First, while this may all have been "in full compliance with all tax and reporting requirements in Italy, Europe, the U.S. and the resident countries of other investors," as Bain contends, this matter provides yet more insight into just what Romney means when he says he has the sort of business expertise that qualifies him to be president. Other than being a one-term governor, what else has he done other than tear companies apart for profit, channelling said profit into tax shelters (just as Romney himself has put money in places like Switzerland and the Cayman Islands)?

And how would that translate to federal fiscal and economic policy? (Though Romney's plan seems to be merely to cut taxes on the rich, like himself, while hoping for a massive global economic recovery for which he would take credit.)

Second, Italy, and Italian policy, is very much to blame for what happened:

The sale of the government's directory business is "a dark chapter in the country’s privatization history, one that has hurt Italians deeply," said Bernardo Bortolotti, an economics professor at Turin University who advised the Italian Treasury on asset sales from 2002 through 2005. "It was a mistake from the start, damaged by a lack of transparency and the use of offshore funds."

The Italian government didn't have to sell the business, just as it didn't have to adopt privatization -- and embrace "neo-liberalism" -- as official policy. (It is again planning to sell off various public assets, apparently having learned nothing from history, dooming itself once more.)

Romney and Bain took advantage of the situation and profited immensely. This is not to excuse them. Even if what they did was legal, it certainly stretches the bounds of ethics. But the point is that Italy allowed itself to be taken advantage of. Or, I should say, the Italian government. And while Romney made off with tens of millions, Italy is still struggling economically and the Italian people, who were screwed over in the deal, remain the true victims of this madness.
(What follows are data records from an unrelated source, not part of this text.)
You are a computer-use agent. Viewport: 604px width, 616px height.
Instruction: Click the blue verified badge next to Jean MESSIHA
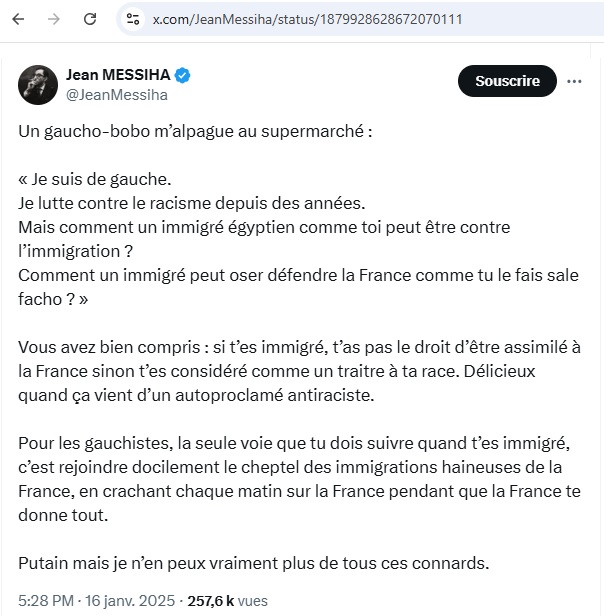(x=182, y=75)
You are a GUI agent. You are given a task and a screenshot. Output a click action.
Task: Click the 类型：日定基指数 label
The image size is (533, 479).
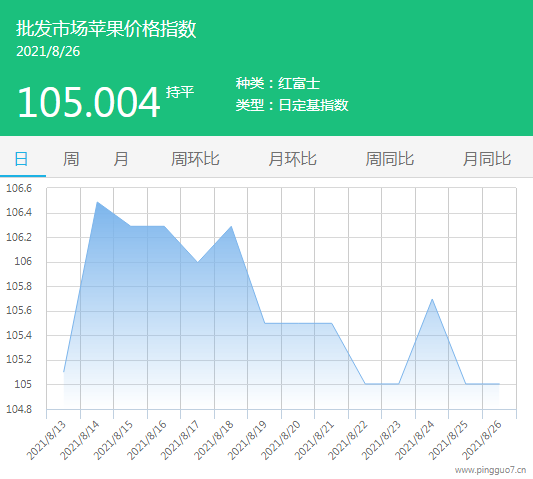tap(292, 105)
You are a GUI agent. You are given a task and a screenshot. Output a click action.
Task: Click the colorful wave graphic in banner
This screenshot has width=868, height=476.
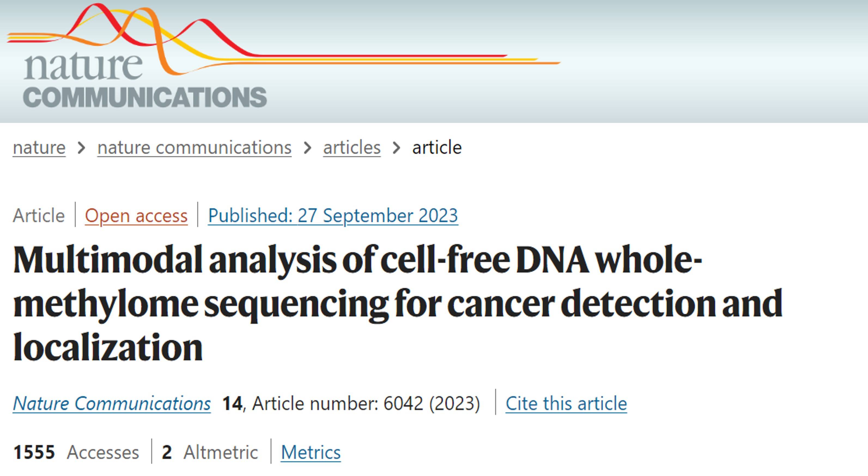(283, 39)
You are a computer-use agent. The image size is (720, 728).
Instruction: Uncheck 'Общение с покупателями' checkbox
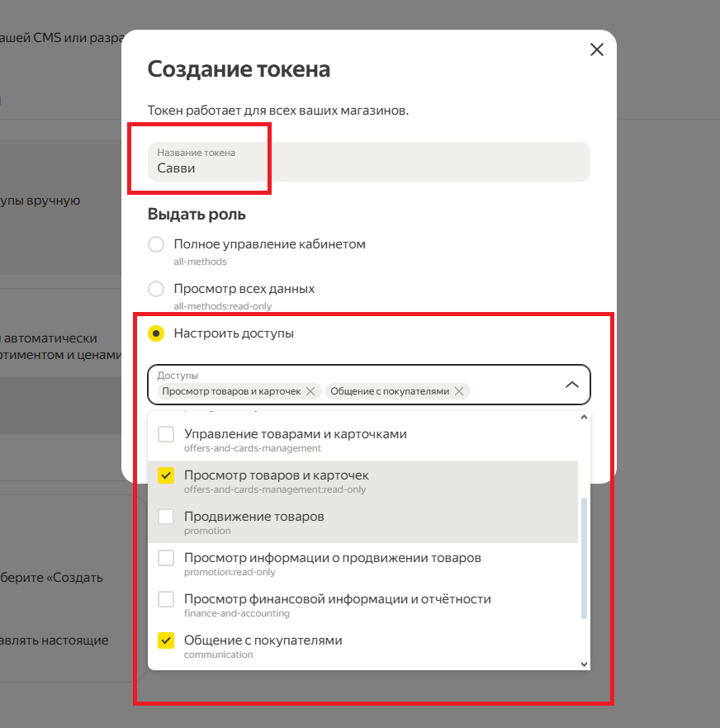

Third, Bain sold the business in 2000, one year after Romney supposedly stepped down to go run the Salt Lake Olympics. Bloomberg reports that he was "personally involved in the deal at various points, including the initial decision to invest." So... was he still involved after 1999? He made tens of millions of dollars. Does it make any sense that he just walked away from this huge money-making deal when he stepped aside? Was everything in place for the sale prior to his departure? And/or did he continue to take an active interest in the deal after that?

Questions, questions. Romney will no doubt do his utmost to avoid having to provide the answers -- truthful answers, that is.